Balanced college list?

If you’re a Texas resident eligible for in-state rates, then UT-Austin may very well be the school to beat for a mechanical engineering major.

Cornell, UPenn, Northwestern, JHU, Harvey Mudd, Rice … Tufts, USC … are all more selective than your in-state public options, but not as selective as Harvard, Stanford, or MIT. FWIW, they also have higher overall USNWR rankings than UT Austin. For a family earning ~$90K/year, they may be competitive for net price with UT Austin.

Whether they all have mechanical engineering programs as strong as UT Austin’s, I don’t know.
USNWR does rank undergraduate engineering programs (based solely on “peer assessment” surveys).
It ranks UT-Austin #10 for undergraduate engineering (in general) and #10 for mechanical among PhD-granting universities. Cornell is tied for #10 (in general) and is #8 for mechanical. USNWR ranks Harvey Mudd #1 for engineering (in general) among schools that do not grant PhDs. The other schools I suggested all have lower USNWR engineering rankings than UT Austin. How you weigh that in your list-building is up to you. I think differences of a few ranking positions (maybe even 10-20 positions) are insignificant.
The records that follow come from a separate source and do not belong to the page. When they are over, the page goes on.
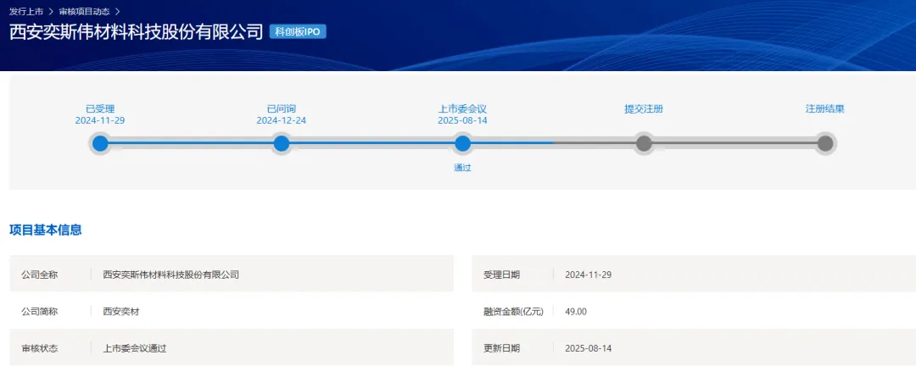This screenshot has height=366, width=916.
Task: Click the 49.00 financing amount value
Action: [x=576, y=311]
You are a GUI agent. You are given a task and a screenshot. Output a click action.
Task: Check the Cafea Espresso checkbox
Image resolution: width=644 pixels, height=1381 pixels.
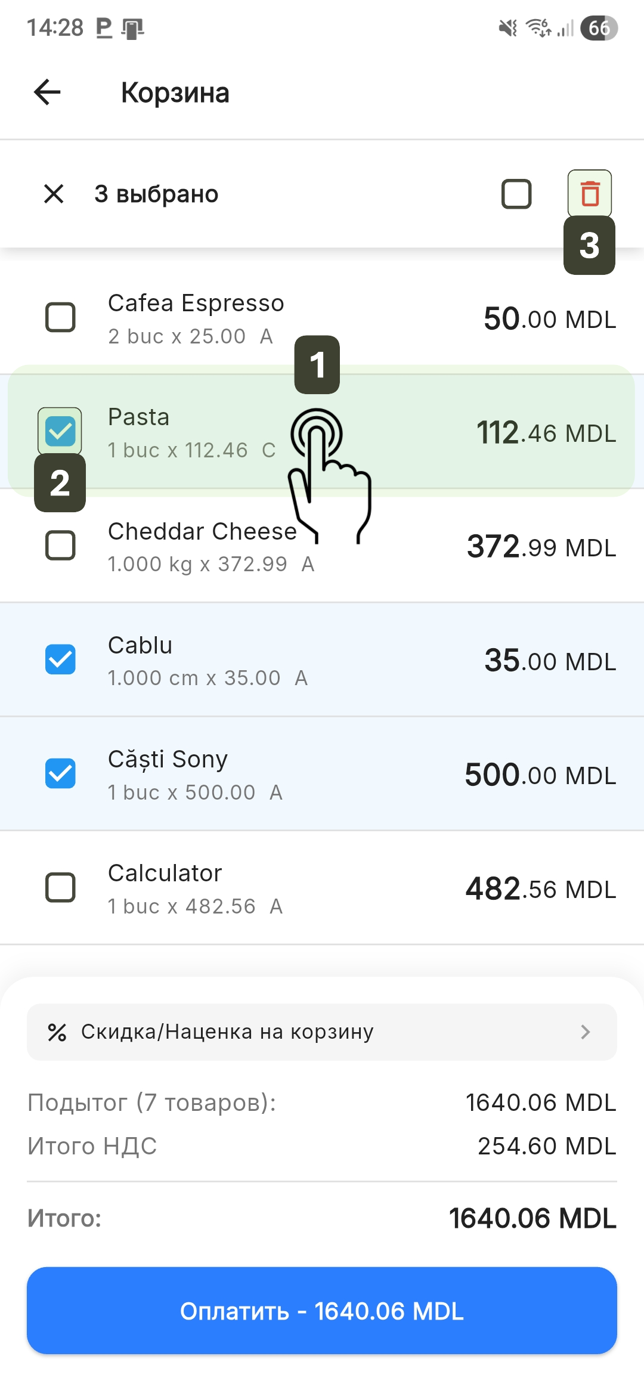[60, 317]
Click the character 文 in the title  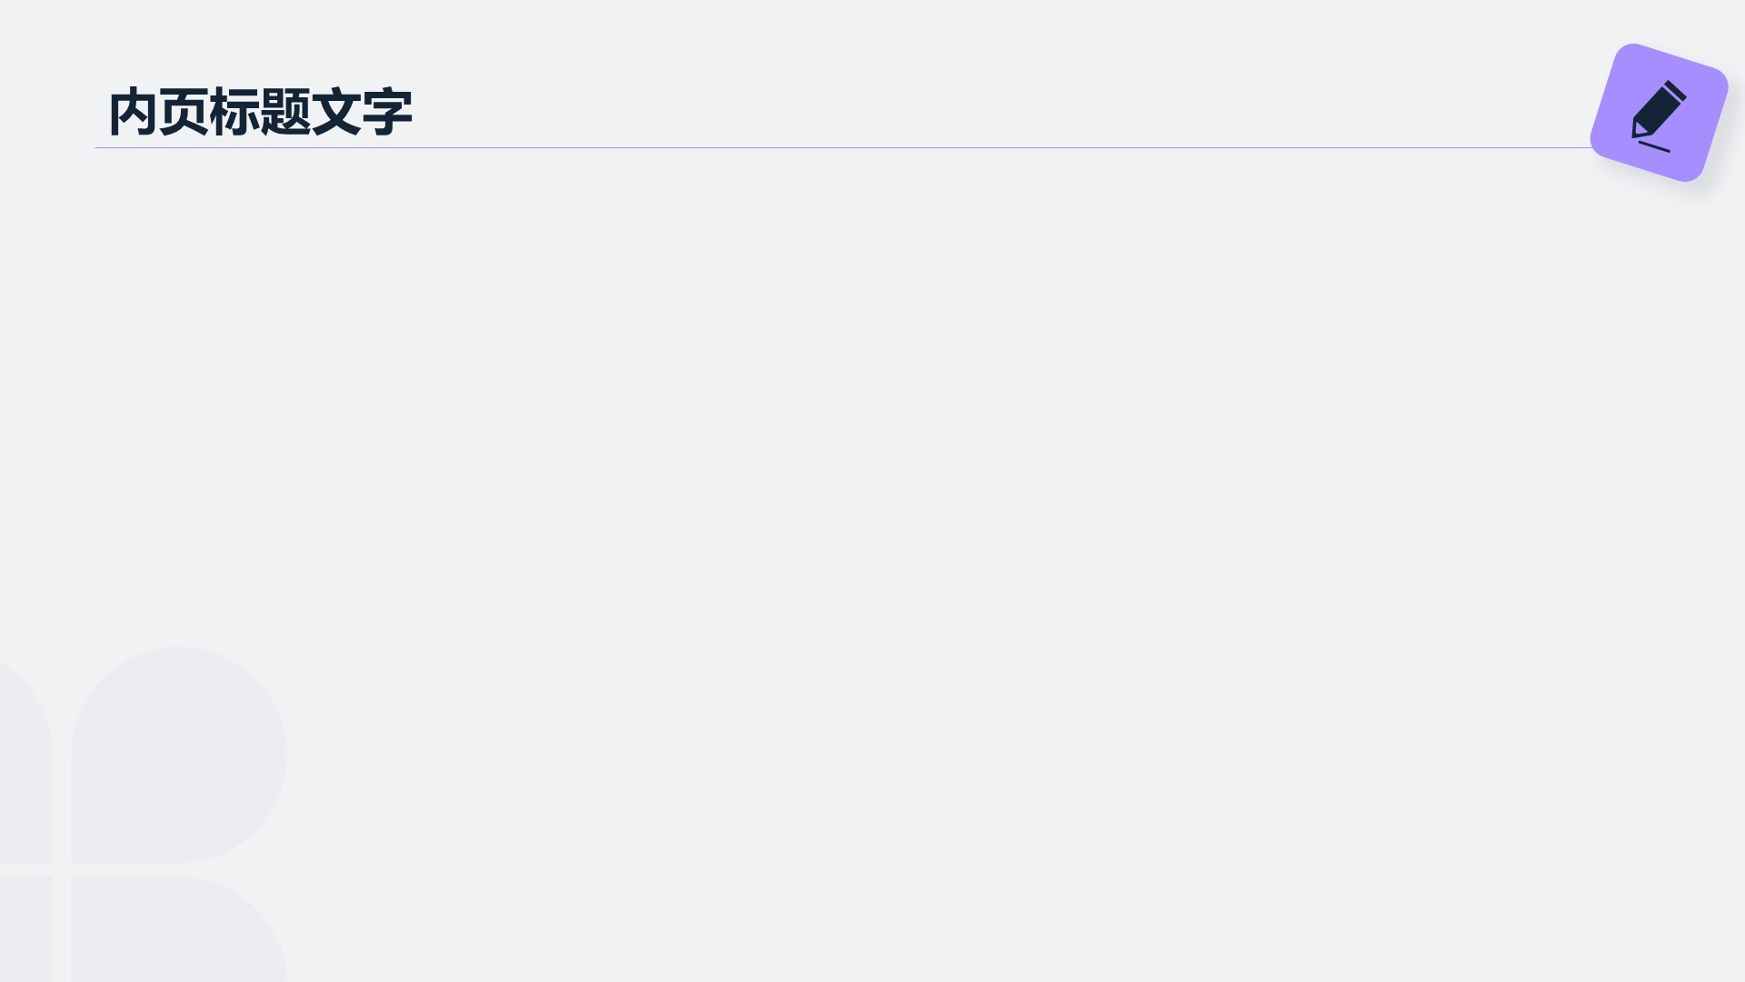[x=336, y=113]
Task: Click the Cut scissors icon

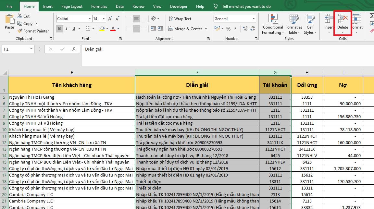Action: point(19,16)
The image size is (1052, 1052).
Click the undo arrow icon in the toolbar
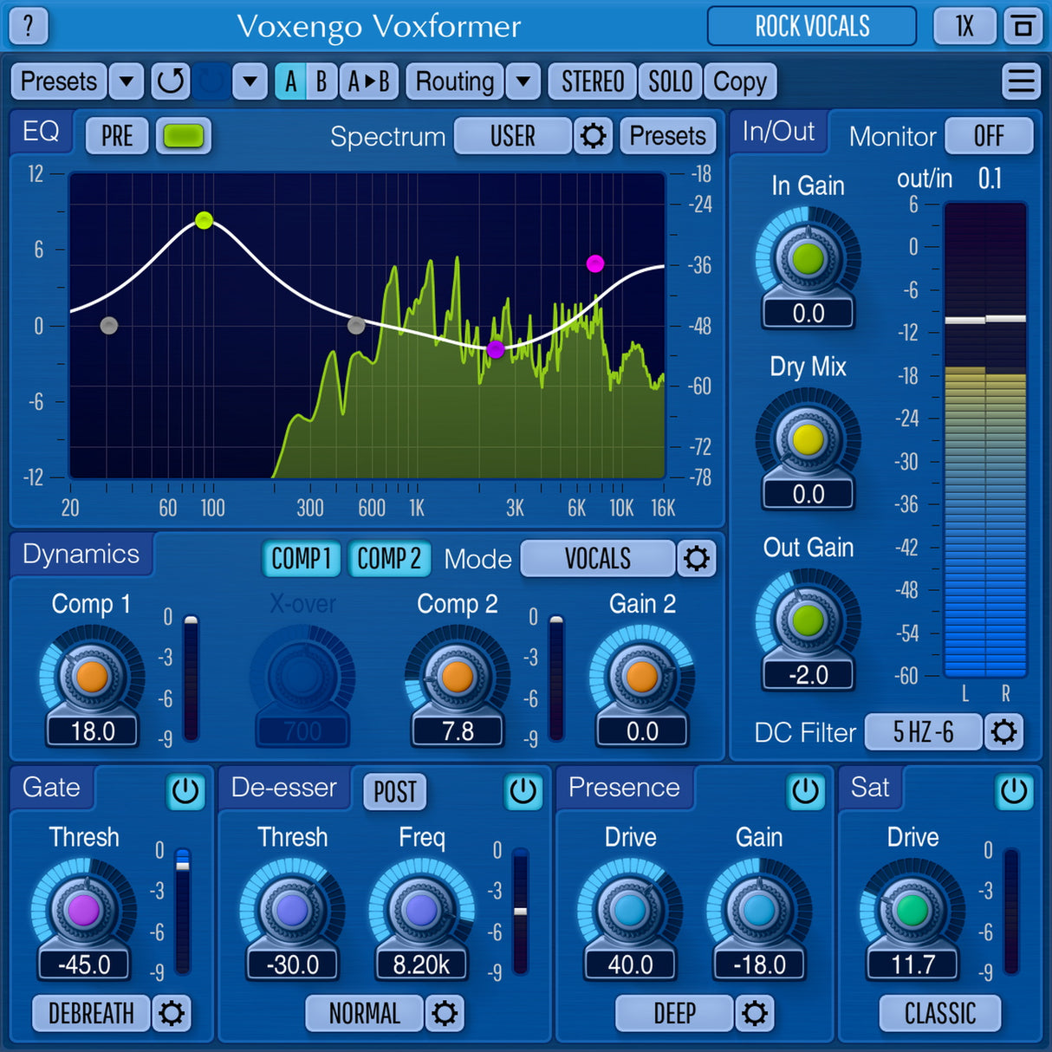[170, 81]
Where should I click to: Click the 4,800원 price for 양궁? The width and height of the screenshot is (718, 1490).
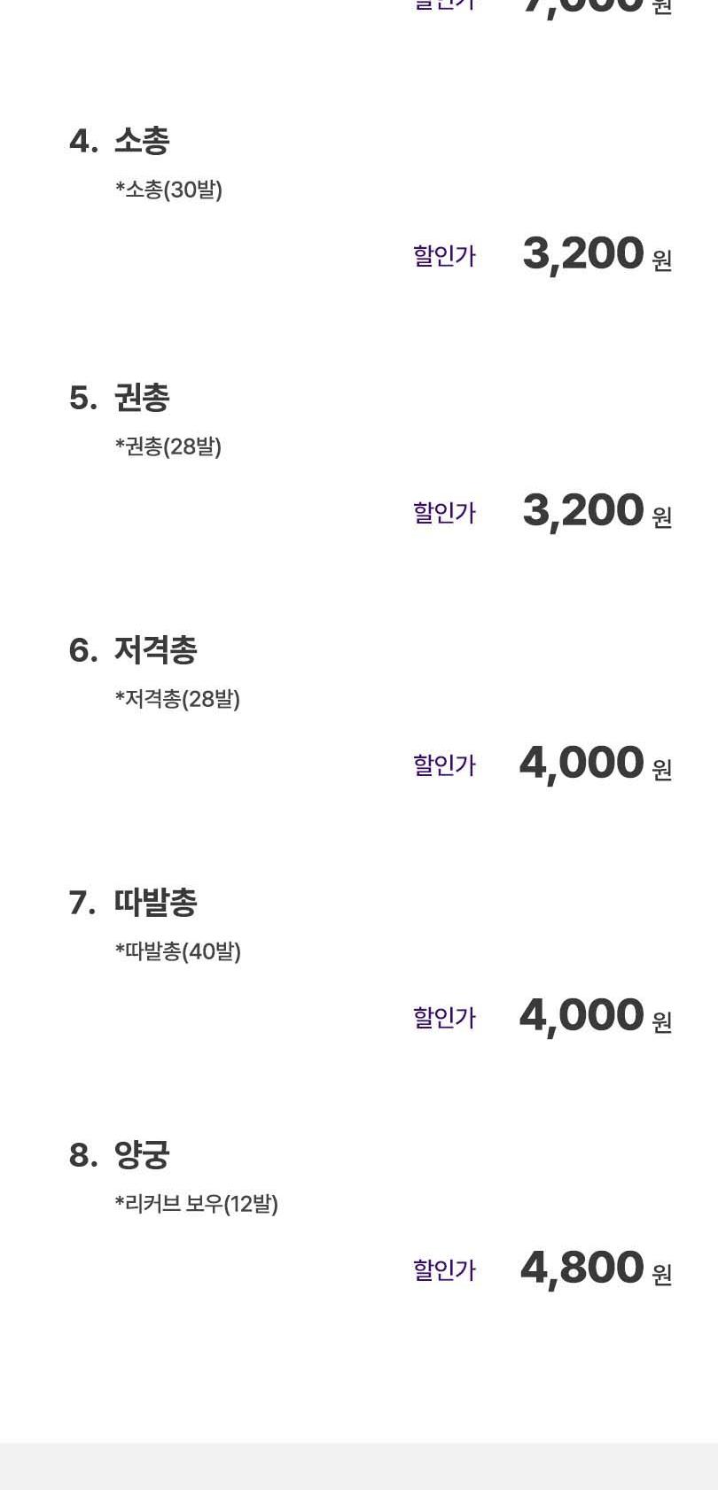pyautogui.click(x=595, y=1269)
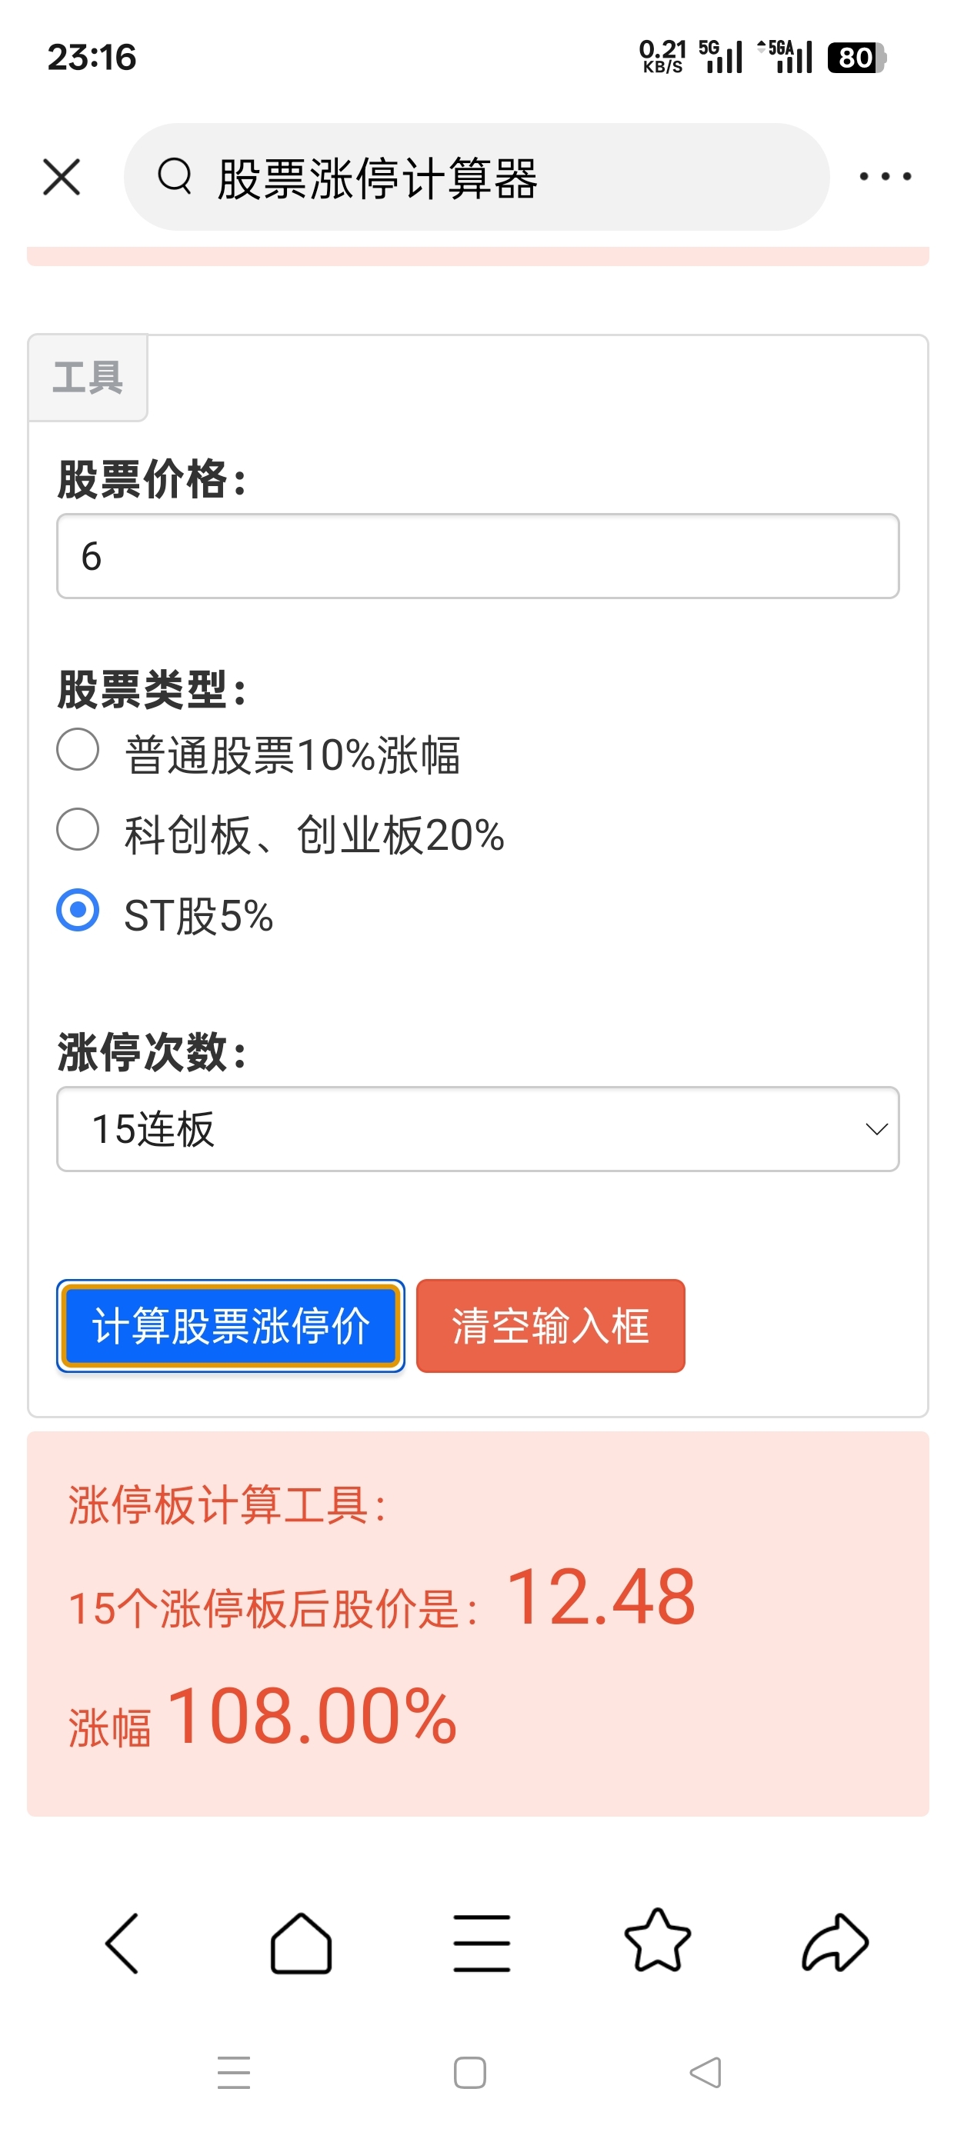Share page with arrow icon
The height and width of the screenshot is (2132, 954).
pos(835,1942)
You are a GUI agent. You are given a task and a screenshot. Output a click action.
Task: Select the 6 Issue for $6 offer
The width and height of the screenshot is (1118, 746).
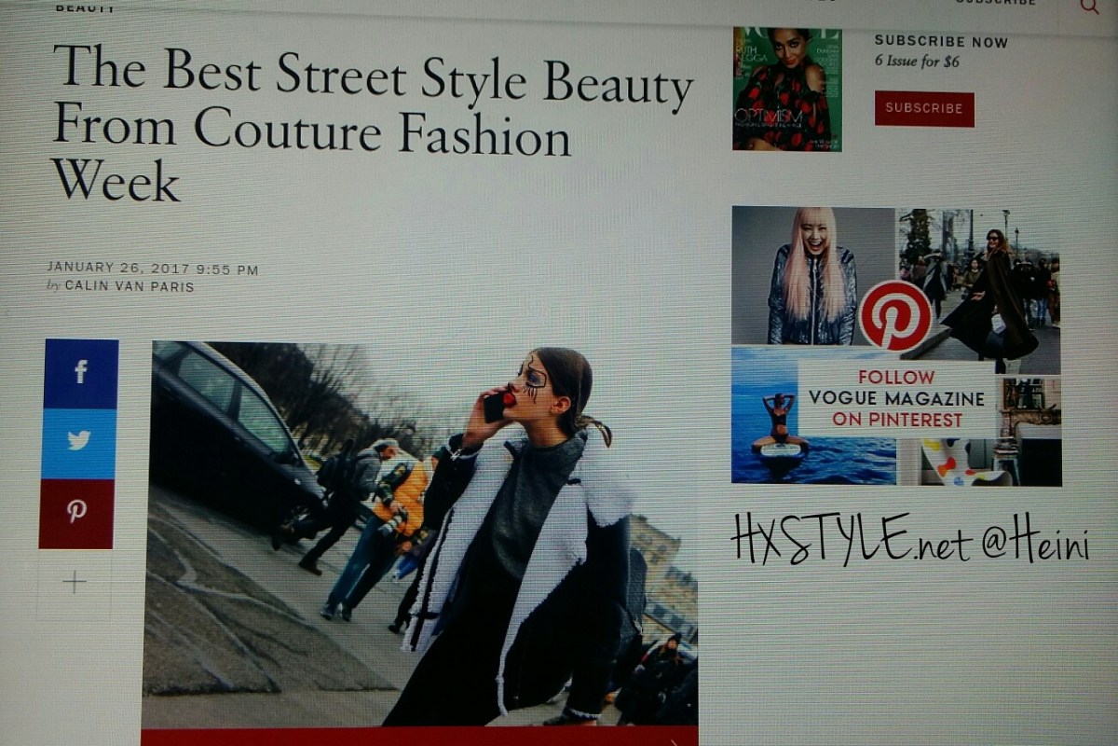click(917, 62)
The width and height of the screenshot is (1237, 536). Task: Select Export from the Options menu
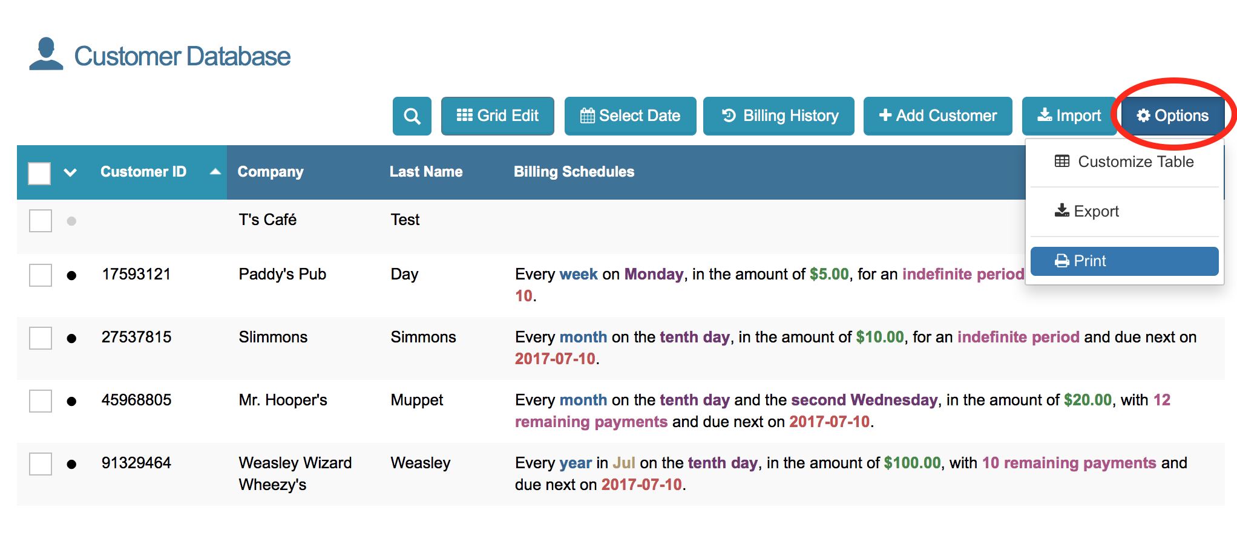(1088, 211)
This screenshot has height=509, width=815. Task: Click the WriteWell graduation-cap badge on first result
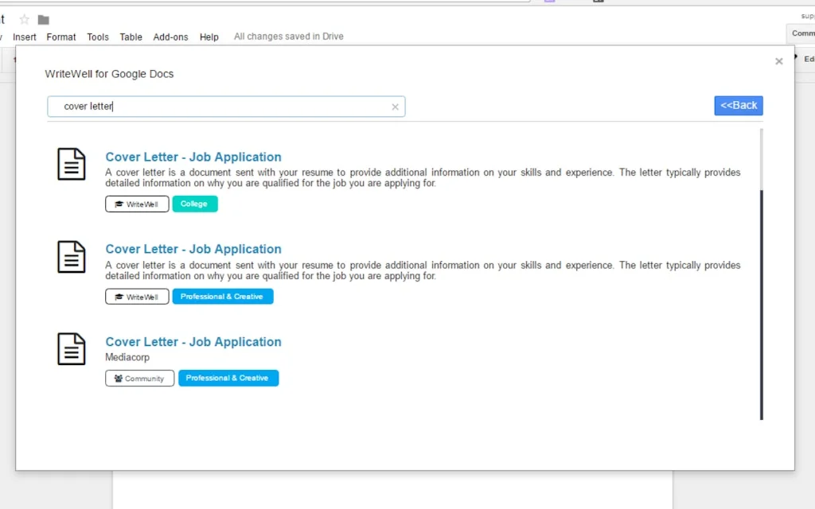[136, 204]
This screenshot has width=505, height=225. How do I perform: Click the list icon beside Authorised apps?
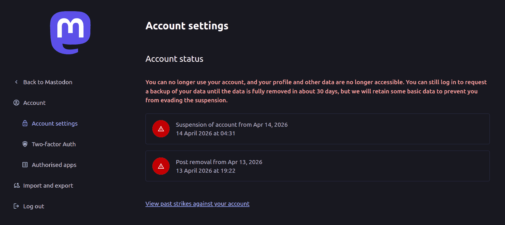(25, 165)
If your objective is to build a more balanced list (in terms of admission selectivity), but only with schools ranked about as high or higher than UT-Austin for engineering, then your options are very limited (since UT-Austin is ranked so high). Schools that satisfy those criteria are Berkeley, Georgia Tech, UIUC, Michigan, and Purdue. However, it doesn’t make much sense to pay a large OOS price premium just for a slightly higher peer assessment in engineering. In my opinion, it may make sense to pay a small price premium (or possibly even a lower price) for a more selective, higher-ranked school (even though its engineering ranking is a little lower). It just depends on your criteria and goals.

Some of the comments above are harsh but they are on the money. Unless your high school is the top high school in Texas and has average SAT scores of say 2000 or ACT above 30, you are simply not a strong candidate for schools like Stanford and would be wasting your $90. An unweighted GPA of 3.8 is not bad but applicants to these top schools fare much better with 3.9 or 4.0 GPAs. It is really not a good idea to disclose your struggle with depression. How would that possibly strengthen your application?

Don’t attract attention to a minor problem (9th grade results) and do not mention depression, which colleges tend to worry about, causing you to lose if there’s a toss up between you and someone without depression. If it is brought up at all, it should be by your GC, and only in terms of how hard you’ve worked and are now recovered. (If you’re admitted, register with health services etc.)

UT is a great school but right now it’s not a safety since you’re outside the Top 8% threshold. In addition, even being inside the 8%, doesn’t guarantee you’ll get MechE.
UTD is a good safety pick for its Honors program and McDermott is a great program.
However it’s a bit short.

Harvard, Stanford, etc., are not going to happen. Your academics are on par with what they want, but your EC’s arent.
As a girl, you’d have a shot at Olin - an excellent engineering college near Boston.
Smith would probably be another match. Agnes Scott, with its partnership with GATech, may be attractive, even if I’m not sure how FA would work for the last years of the program. For that reason, and because you have the stats, you should go with Smith.
Look into UAlabama’s College of Engineering: it’s pretty good, near research park (=internships), and you’d automatically get Honors College, Honors Dorm, and a full tuition scholarship plus a stipend.

I would NOT bring up depression in your application, even if you feel it would make a good story or explain some bad grades. Depression is a HUGE red flag to colleges, especially top tier colleges that are facing problems with students committing suicide.